Requirement: Only one stretch of the data below should be repeated: the lines from the line containing "You are a GUI" through the line containing "This screenshot has height=693, width=1216.", inclusive, exactly as they are.

Dataset extract:
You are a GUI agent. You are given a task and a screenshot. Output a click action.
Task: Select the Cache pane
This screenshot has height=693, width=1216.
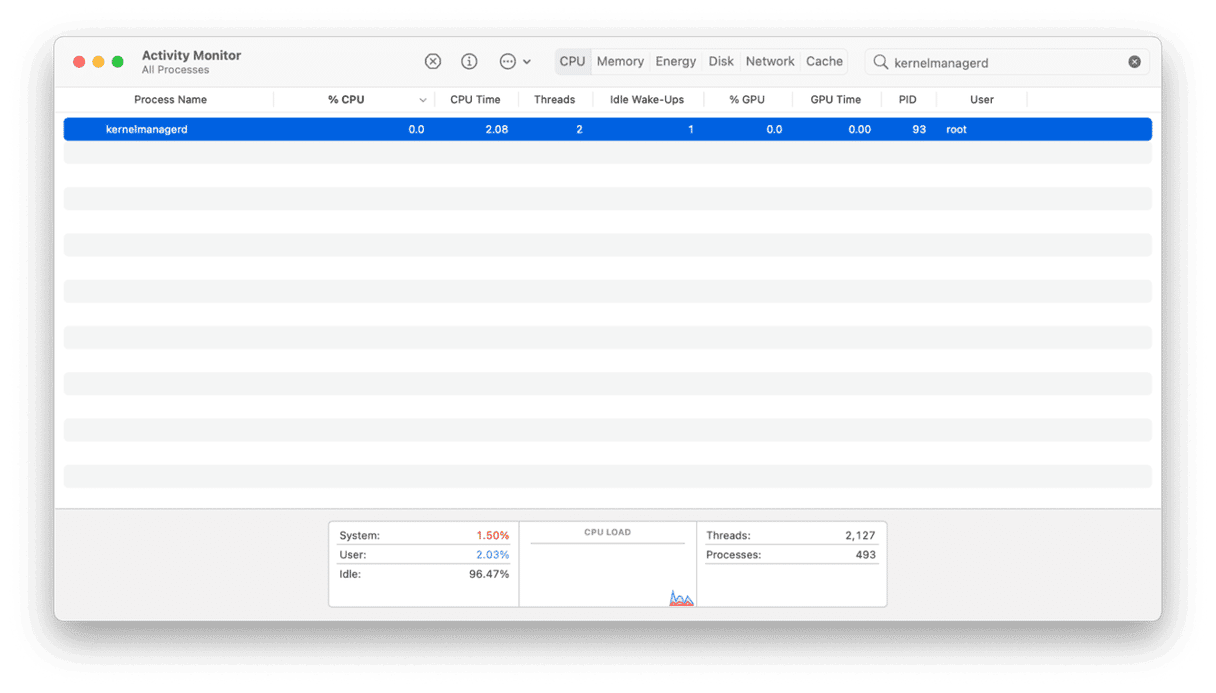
--
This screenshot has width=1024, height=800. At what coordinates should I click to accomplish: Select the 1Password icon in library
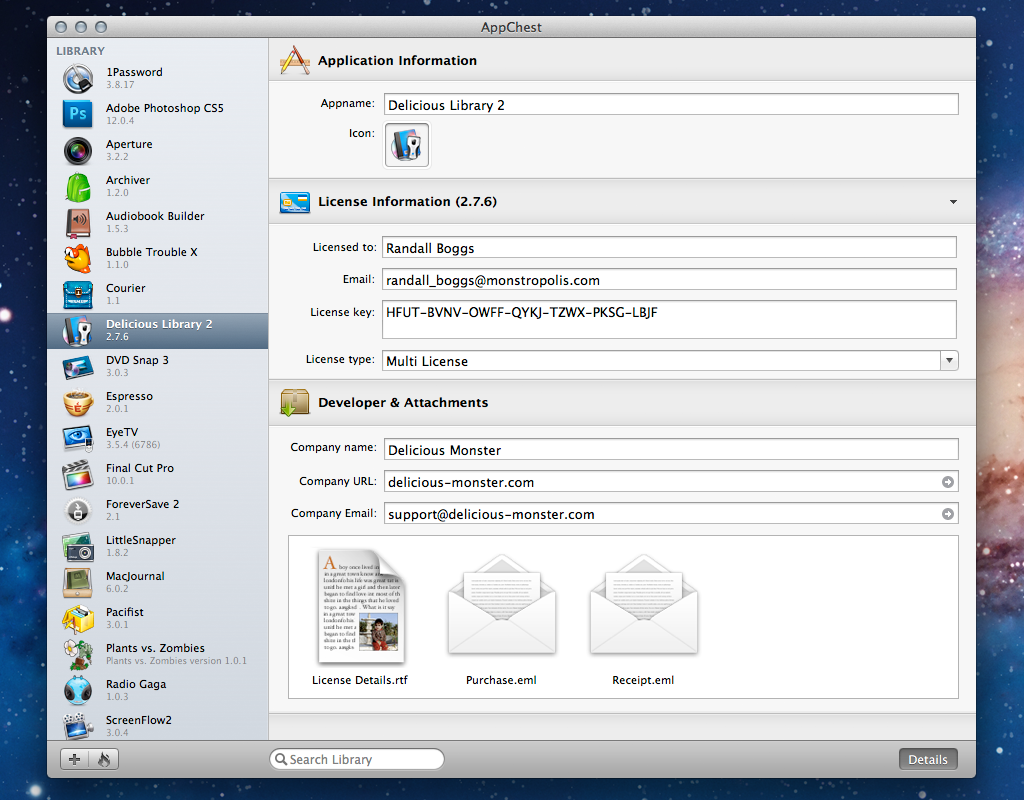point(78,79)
--
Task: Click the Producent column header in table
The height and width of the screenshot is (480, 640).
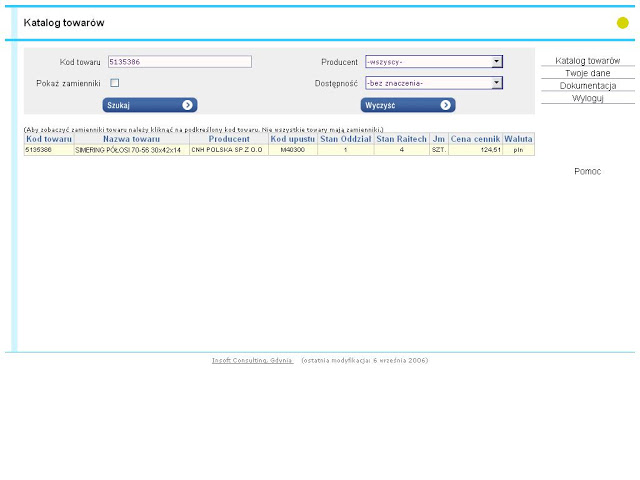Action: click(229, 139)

Written answer:
You are a GUI agent. You are given a task and a screenshot. Output a click action.
Task: Select the Cache pane
This screenshot has height=693, width=1216.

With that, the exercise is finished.